BALI: And obviously, in the end, Raffensperger refused, along with Governor Kemp. And both of them became the target of former President Trump's rage. Raffensperger's running again. He's facing a whole field of candidates who are focusing on the false election claims of 2020. Leading that pack is current Congressman Jody Hice, and that is the heart of his argument, that the elections were given away in 2020 here in Georgia.
KELLY: So take me more inside the conversations that you are having with voters. I remember I was in Georgia last year for the runoff. I went to what ended up being Trump's last big outside D.C. rally as president. It was in Dalton in north Georgia. And person after person we spoke to were convinced that he had been robbed. What are you hearing now?

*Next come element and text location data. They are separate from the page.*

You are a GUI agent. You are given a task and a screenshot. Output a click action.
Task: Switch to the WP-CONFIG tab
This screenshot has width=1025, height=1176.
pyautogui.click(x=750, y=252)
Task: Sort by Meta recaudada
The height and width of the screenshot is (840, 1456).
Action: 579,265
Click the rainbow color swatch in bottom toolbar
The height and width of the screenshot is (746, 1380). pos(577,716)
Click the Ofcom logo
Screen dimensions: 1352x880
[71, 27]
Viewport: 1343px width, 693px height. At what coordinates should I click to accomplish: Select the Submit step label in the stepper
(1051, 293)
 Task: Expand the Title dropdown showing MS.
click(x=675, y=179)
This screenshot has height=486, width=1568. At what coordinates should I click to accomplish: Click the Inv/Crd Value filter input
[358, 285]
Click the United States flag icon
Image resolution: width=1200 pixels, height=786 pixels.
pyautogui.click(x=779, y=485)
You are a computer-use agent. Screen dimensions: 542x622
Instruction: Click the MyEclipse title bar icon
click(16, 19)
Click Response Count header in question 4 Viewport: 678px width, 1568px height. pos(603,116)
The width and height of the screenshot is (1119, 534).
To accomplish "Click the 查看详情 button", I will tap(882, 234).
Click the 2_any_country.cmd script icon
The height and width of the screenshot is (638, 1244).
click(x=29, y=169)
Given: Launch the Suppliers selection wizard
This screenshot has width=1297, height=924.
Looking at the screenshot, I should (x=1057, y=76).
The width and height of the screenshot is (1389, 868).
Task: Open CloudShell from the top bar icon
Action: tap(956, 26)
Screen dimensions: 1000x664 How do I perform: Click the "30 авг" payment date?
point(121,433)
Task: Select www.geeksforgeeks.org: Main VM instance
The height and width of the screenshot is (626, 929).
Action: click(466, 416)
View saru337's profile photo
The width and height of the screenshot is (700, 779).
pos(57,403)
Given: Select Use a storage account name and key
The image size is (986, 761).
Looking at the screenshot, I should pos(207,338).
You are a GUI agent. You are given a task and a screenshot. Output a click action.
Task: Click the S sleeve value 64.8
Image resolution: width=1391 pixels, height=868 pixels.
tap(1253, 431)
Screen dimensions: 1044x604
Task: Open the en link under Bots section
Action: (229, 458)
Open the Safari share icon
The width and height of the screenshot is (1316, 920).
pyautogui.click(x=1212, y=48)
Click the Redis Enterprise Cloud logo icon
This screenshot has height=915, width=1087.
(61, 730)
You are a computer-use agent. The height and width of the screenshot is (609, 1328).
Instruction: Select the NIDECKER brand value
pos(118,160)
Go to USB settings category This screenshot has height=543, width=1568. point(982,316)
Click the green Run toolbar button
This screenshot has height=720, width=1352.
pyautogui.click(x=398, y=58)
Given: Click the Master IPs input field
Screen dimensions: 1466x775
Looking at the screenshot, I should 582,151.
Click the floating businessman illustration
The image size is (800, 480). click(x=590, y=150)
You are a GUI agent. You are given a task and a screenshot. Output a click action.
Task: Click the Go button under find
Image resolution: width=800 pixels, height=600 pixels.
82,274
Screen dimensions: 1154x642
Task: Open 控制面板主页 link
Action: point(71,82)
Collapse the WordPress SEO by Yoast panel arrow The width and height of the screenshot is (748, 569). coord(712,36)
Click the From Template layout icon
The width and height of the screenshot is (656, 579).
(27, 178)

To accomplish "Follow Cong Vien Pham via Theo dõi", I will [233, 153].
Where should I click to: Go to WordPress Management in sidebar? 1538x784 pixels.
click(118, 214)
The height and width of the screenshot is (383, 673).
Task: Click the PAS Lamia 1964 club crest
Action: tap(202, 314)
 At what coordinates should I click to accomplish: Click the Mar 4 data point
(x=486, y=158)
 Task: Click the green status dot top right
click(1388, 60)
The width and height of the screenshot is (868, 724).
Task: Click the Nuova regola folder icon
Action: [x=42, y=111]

BALI: Mary Louise, it's not changed at all. The majority of Republican and conservative voters I talked to across the state believe something went wrong with the 2020 elections. The question simply is, how is that going to affect 2022? And the concern comes from voters like Lee (ph) from Commerce, Ga. He wouldn't give his last name. I spoke to him at Donald Trump's rally in northeast Georgia earlier this year.
LEE: I'm afraid if you keep bringing it up, bringing it up, bringing it up, you're going to turn off a segment of our Republican conservative voters. I think that they might not come back and vote, you know, if it just keeps on and on. It was a fraud. It was a fraud. It was a fraud. You know, we need to talk issues.
KELLY: May I just say I'm struck listening to you by how much this race in 2022 still seems totally dominated by 2020 and by former President Trump. How large does he loom over these primaries tomorrow in Georgia?
BALI: He's a key factor. He's a key conversation point in all of this. You know, Donald Trump has endorsed 13 candidates up and down the ballot, congressional races. That's something we're going to be talking about. We just have to talk about it because it's - he's involved in the two top races on the Republican side, governor and U.S. Senate, along with the secretary of state race we're talking about. Look; that is going to be a big conversation point on Wednesday morning when the results are in. What do these results mean? What is the power of the former president over voters - conservative and Republican voters in Georgia?
KELLY: So much suspense still ahead. Rahul Bali, thanks so much.